- **Task prompt**:
Copy out the data from the line containing "Where should I click to: Click the red" up to and including the line containing "Action: [x=91, y=503]", unchanged.

- **Provided data**:
────────────────

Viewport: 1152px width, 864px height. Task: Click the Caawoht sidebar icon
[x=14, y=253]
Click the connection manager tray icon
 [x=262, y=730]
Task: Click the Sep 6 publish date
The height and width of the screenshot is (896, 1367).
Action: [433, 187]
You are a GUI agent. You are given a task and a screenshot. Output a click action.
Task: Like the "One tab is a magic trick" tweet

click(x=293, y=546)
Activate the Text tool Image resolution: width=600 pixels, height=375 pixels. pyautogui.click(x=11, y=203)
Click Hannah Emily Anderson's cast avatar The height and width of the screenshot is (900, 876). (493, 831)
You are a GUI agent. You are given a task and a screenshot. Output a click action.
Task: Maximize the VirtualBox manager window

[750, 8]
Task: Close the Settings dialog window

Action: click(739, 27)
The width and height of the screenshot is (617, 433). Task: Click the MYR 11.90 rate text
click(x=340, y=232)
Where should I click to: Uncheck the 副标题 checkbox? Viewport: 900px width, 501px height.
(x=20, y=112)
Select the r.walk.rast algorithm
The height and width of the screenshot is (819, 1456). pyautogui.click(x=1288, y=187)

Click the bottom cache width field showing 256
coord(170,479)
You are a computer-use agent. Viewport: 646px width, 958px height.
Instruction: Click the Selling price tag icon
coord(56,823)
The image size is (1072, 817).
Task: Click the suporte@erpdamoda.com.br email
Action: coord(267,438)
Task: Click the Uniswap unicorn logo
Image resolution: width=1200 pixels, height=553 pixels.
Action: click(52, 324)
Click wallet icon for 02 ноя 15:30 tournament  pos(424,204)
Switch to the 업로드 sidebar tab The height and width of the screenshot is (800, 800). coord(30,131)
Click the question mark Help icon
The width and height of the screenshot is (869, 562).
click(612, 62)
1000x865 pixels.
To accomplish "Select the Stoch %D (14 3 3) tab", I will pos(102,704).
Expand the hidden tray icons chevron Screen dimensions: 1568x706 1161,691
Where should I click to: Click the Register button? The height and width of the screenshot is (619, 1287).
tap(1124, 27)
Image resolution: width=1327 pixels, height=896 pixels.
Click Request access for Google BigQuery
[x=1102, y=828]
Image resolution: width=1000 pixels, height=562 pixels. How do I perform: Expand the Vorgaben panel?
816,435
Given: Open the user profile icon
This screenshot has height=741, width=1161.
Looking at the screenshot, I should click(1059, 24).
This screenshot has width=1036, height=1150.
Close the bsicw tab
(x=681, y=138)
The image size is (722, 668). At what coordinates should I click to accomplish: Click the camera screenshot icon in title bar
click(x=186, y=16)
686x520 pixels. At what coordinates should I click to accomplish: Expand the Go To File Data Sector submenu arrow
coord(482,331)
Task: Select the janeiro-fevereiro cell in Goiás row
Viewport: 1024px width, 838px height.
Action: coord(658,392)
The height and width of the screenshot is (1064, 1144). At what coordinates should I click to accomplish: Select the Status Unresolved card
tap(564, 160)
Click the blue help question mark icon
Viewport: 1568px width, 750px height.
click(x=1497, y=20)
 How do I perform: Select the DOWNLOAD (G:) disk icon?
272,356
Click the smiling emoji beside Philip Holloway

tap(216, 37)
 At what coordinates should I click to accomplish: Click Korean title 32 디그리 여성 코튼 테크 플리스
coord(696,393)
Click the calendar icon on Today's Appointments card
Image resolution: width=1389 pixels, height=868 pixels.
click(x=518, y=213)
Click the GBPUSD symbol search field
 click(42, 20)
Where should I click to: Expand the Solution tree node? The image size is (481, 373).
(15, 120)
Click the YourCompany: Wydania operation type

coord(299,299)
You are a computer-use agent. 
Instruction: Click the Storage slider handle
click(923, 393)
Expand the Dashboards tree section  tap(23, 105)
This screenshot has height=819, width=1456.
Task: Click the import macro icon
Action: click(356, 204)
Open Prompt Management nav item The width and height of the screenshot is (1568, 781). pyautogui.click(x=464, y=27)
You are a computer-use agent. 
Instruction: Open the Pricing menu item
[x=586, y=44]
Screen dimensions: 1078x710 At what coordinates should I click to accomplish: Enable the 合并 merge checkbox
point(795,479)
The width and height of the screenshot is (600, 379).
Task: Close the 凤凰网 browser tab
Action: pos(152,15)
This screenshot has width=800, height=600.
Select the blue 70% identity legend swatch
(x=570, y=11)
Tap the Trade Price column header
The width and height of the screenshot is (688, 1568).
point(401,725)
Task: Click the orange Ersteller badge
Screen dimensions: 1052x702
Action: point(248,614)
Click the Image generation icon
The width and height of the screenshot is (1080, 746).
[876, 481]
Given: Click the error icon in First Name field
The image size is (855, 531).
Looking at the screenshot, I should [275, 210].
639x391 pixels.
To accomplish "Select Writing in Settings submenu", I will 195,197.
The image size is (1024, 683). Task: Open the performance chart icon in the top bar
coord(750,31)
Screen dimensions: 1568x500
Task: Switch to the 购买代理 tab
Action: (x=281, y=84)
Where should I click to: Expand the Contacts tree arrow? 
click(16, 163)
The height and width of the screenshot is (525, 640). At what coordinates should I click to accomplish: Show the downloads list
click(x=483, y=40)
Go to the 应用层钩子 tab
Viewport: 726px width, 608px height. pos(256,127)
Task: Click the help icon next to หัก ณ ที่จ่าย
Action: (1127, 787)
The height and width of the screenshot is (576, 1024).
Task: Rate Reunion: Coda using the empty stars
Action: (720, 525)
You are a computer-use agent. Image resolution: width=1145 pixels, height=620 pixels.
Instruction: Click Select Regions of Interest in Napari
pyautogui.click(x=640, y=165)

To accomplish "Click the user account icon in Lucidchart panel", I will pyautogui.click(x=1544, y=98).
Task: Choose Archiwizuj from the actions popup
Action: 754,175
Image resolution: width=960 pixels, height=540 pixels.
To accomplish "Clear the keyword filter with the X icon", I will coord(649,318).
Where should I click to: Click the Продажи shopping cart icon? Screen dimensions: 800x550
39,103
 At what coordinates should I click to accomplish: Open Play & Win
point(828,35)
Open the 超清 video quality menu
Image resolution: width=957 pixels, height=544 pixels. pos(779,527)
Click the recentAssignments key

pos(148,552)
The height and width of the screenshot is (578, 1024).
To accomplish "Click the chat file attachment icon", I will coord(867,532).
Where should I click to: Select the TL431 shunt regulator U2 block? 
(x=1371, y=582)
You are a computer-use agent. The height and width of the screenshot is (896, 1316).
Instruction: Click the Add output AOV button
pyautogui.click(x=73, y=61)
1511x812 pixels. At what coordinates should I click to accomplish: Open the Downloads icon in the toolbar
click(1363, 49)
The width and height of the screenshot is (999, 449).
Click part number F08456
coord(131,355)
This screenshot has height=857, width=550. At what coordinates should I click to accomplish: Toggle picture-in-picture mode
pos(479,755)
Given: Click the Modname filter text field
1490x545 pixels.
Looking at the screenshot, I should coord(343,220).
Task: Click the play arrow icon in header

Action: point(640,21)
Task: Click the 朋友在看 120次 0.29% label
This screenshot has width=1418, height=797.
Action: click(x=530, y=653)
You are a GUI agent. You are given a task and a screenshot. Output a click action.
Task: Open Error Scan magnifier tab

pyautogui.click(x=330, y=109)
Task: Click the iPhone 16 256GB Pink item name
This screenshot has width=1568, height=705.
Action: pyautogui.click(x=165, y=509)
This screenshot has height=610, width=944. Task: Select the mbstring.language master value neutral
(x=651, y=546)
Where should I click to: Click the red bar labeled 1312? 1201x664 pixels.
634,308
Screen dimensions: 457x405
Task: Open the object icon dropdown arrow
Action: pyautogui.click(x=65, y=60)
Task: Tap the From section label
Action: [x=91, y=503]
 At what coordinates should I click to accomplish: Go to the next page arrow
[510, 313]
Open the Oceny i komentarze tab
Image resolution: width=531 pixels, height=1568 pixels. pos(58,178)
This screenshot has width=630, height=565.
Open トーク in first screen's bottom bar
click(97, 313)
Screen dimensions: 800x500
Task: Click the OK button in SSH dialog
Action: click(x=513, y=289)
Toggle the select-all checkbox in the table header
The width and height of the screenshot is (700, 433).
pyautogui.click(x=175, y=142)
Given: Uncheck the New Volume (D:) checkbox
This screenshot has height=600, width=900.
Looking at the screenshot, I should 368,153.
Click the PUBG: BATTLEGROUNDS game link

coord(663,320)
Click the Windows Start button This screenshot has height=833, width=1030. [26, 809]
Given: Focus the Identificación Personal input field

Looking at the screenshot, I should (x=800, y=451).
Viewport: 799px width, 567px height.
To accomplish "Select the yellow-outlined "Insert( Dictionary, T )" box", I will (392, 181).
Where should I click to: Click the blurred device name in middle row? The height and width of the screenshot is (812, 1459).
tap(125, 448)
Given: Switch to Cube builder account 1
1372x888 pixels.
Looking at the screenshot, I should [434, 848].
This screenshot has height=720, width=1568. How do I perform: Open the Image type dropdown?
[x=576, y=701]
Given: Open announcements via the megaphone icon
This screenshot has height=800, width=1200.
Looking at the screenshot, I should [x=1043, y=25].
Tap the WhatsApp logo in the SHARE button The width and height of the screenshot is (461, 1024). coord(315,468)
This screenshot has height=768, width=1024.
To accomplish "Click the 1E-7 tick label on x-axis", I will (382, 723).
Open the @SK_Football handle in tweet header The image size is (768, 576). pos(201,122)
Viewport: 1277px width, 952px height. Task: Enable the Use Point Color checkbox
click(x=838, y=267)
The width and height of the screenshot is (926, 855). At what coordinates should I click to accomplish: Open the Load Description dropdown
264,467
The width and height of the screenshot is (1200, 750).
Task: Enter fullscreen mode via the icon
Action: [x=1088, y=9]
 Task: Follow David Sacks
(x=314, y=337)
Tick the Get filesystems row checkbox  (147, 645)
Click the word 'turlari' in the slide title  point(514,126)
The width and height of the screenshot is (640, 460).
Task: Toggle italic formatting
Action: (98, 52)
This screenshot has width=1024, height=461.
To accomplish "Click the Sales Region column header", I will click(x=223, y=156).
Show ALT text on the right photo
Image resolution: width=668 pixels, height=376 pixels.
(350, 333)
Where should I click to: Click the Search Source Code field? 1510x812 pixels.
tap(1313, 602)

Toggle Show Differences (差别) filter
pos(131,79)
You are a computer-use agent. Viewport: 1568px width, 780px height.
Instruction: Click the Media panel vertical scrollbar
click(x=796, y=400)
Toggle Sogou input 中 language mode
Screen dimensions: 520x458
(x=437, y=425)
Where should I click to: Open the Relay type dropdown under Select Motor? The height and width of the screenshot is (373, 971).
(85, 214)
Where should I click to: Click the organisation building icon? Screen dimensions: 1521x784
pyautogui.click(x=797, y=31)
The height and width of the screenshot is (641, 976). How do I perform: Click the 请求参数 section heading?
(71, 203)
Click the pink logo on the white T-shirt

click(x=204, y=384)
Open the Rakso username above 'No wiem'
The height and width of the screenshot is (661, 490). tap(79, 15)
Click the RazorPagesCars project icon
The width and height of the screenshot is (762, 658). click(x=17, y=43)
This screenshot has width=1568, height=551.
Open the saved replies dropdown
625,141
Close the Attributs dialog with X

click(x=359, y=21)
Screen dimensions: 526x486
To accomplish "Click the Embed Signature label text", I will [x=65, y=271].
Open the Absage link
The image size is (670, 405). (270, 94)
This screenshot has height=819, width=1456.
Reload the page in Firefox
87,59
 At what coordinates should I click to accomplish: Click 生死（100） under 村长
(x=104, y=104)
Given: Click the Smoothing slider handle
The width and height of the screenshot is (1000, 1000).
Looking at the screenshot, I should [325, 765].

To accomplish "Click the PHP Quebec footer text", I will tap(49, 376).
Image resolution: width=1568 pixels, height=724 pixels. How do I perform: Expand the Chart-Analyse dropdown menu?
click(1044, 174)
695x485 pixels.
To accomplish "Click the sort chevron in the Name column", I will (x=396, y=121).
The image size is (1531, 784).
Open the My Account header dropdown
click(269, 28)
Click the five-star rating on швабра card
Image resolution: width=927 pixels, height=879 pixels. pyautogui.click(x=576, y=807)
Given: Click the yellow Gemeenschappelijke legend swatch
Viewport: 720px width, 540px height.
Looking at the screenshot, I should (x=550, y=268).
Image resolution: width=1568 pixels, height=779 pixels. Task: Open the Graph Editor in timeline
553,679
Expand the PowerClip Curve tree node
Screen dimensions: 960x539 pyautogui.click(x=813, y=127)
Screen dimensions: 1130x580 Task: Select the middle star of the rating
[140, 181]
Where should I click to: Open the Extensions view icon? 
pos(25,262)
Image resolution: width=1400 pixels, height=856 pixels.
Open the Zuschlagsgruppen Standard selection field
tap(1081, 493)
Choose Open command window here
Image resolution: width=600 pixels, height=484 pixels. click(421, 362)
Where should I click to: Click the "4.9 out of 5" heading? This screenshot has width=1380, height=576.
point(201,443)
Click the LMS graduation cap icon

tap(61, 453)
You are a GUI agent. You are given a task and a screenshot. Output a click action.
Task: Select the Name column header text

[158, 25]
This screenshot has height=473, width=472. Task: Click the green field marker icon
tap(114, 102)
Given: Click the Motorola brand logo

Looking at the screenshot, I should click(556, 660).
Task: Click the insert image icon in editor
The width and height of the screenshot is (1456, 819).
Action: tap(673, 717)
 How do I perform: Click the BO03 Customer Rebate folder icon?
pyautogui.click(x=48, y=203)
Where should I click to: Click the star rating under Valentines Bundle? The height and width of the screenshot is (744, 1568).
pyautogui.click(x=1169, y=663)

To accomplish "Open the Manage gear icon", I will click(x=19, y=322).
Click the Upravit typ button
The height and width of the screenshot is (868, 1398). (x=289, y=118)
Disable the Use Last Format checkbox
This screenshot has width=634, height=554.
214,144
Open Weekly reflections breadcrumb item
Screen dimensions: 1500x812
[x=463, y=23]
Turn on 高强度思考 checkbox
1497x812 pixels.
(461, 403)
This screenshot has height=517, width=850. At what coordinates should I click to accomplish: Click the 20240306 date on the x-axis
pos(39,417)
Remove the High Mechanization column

────────────────

- **Answer for the task**:
Where should I click to: Click the red bar labeled 1312? 1201x664 pixels.
634,308
Screen dimensions: 457x405
Task: Open the object icon dropdown arrow
Action: pyautogui.click(x=65, y=60)
Task: Tap the From section label
Action: [x=91, y=503]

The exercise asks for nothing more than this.